| 2004年09月06日(月) |
「何故」そして「何処へ」 |
吉行さんの「暗室」をもう一度、最初から読みなおしました。
第二次世界大戦を子供の時に経験している世代の人にはよく、「おまけの人生」とか「一度死んでるからあとは付録」というような人がいますけれど 「暗室」にでてくる「すべてが虚しいと分るために、生きている」という吉行さんの呟き。 そしてその言葉をもたらしたゴーギャンの絵。 そして娼婦のつぶやき「ついでに生きている」。 それらがひと繋がりでぼくにある感覚をもたらしました。 人生の底が抜けている感覚…と同時にそれだけではないなにか生々しい感覚です。
(「蛇にピアス」という作品を徹底的に考え抜くと「暗室」になる。これはぼくの説ですが。)
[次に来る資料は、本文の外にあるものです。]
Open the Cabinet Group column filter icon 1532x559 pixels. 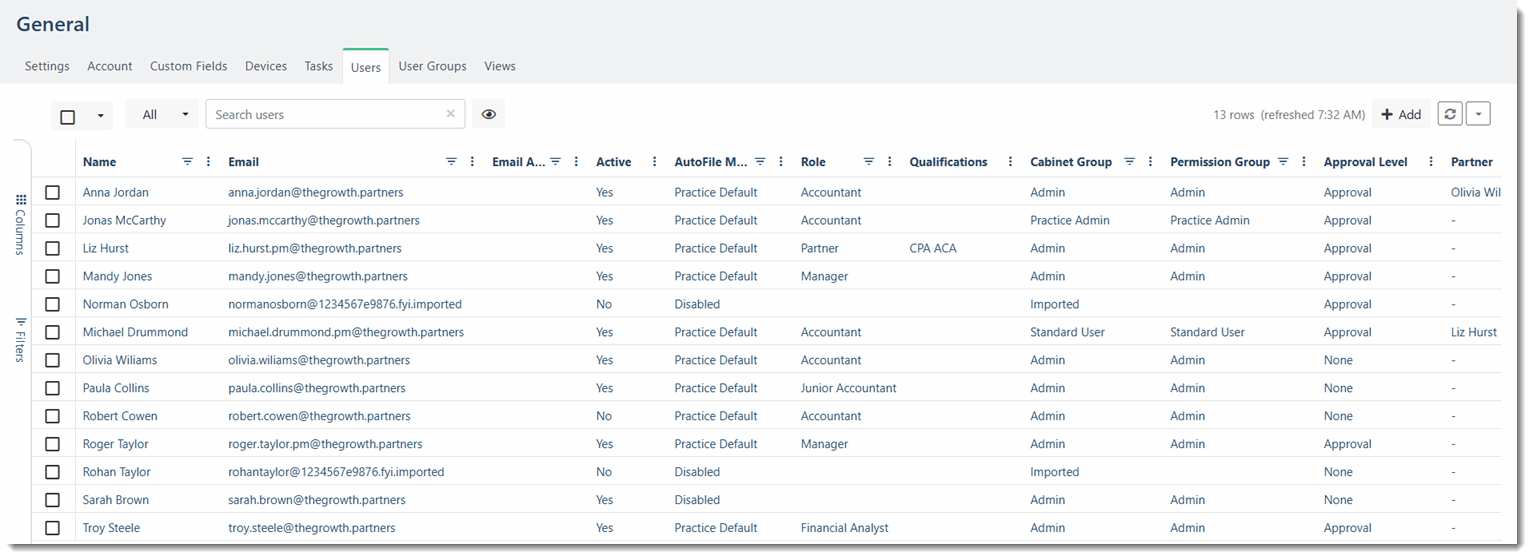pos(1129,162)
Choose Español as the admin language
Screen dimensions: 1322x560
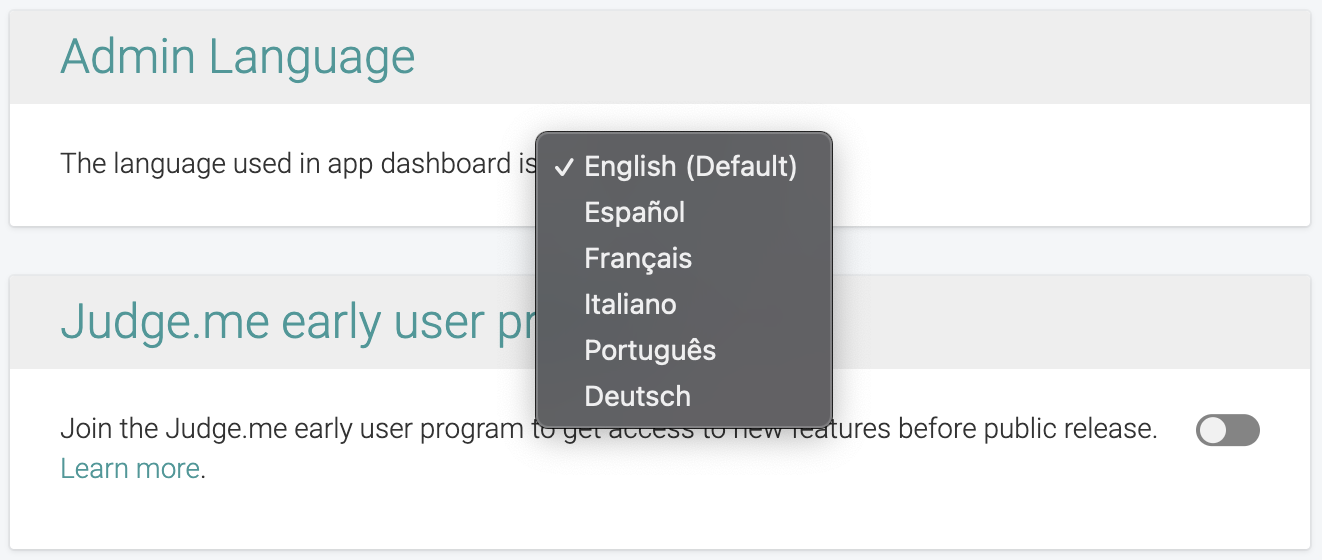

吉行さんのクレーの絵への偏愛は有名ですけれど、「暗室」ではゴーギャンの絵が象徴的に扱われています。 それはゴーギャンを代表する大作「われら何処より来たり、何処にあり、何処にいくや」。
人生が絵巻物のように右から左へと展開しています。タヒチの民俗、風俗に素材求めています。見た瞬間、ああ、これは曼陀羅だ、と思いました。 全体を覆う暗い色。吉行さんが「死の匂いの漂っている」と形容した色はペロネーゼ・グリーンとブルーです。象徴的な女たちのポーズの背景を覆います。 夜明け前と日没後の色、といえばイメージできるでしょうか。
その絵を見ながら、柳美里さんのインタヴューを思い出しました。発売されたばかりの婦人公論の巻頭です。 一連の作品で、東由多加氏の壮絶な癌との闘いを、ともに闘い、そして自身は出産し、生きていく物語を書ききった彼女が、なんと1800枚の長編を書いたのです。それをめぐるインタヴューでした。
東さんが亡くなる前日に「…あの子の誕生とおれの死を通して、きっと観念ではない生と死を書けるようになる」と語られたと。その意味が今わかると柳さんはおっしゃいます。
そして「構想はしたけれど構成はしなかった」という小説が書かれ始めます。まるで登場人物の魂たちに導かれるように。そして自らの魂の闇に踏みこんだと、おっしゃいます。
彼女は「著者はメッセージを持たないほうがい」といいます。本というのは商品になった時点で読者のものです。どのように読まれても誤読ではない、と。 ただ問いだけが置いてあるのです。彼女によれば 「何故生きて、何故死ぬのか」という問いが。
そして彼女はそこに立ちすくんでいるし、その問いの前に立ちすくんでいる人に向けて書きたい、といいます。たぶん答えのない問いの前で。
「何故生きるのか」「どこへ行くのか」…。
「いつ死んでもいい」という地点から「暗室」へ、あるいは「魂の闇」へ歩んでいく。 小説家たちの渾身の作業は、モチーフこそ違え、一つの河のように繋がってはいないかと、感じています。